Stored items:
========================
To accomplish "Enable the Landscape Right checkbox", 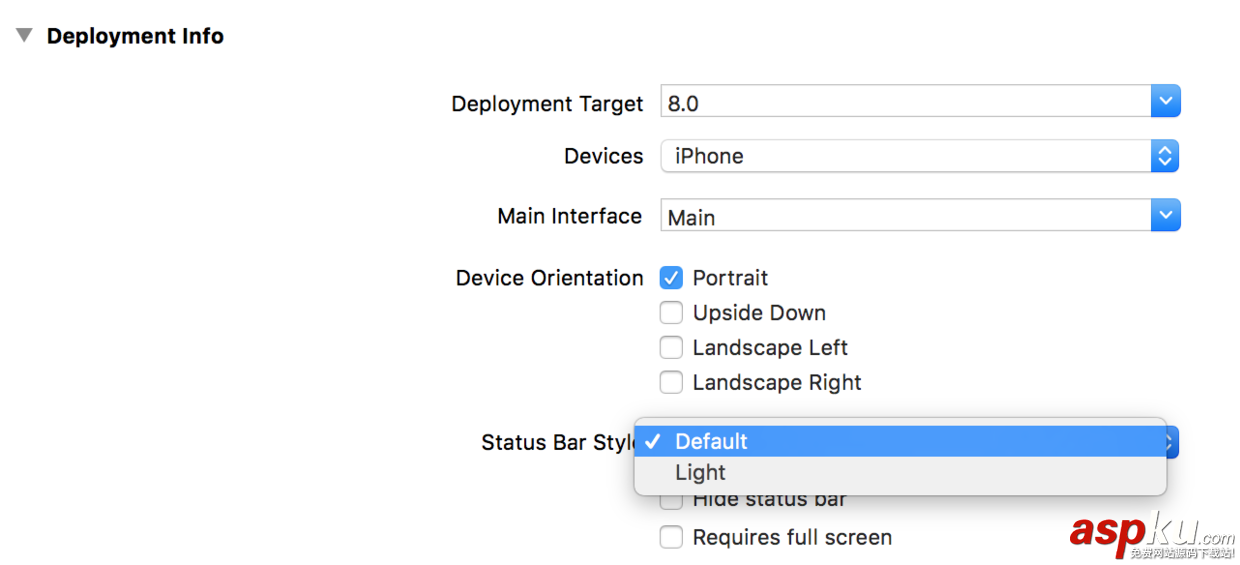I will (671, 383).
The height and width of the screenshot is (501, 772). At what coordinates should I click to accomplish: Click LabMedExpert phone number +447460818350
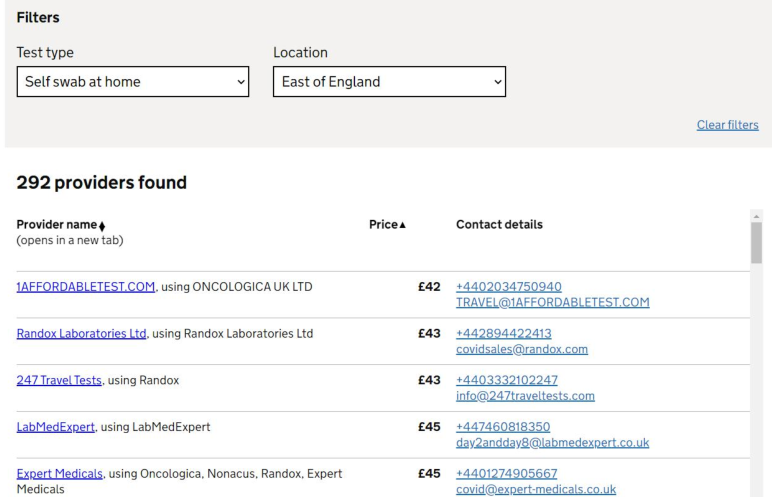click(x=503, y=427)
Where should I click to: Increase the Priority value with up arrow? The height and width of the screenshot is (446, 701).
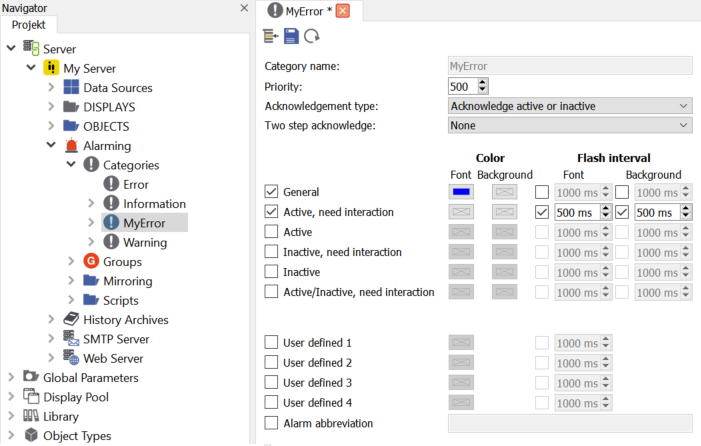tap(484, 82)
========================
Your instructions:
Exactly as they appear, repeat the lines from the one containing "Where should I" through the last line of the entries, counting both ends. Pictures stay out.

Solved exercise:
Where should I click to: Increase the Priority value with up arrow? The height and width of the screenshot is (446, 701).
tap(484, 82)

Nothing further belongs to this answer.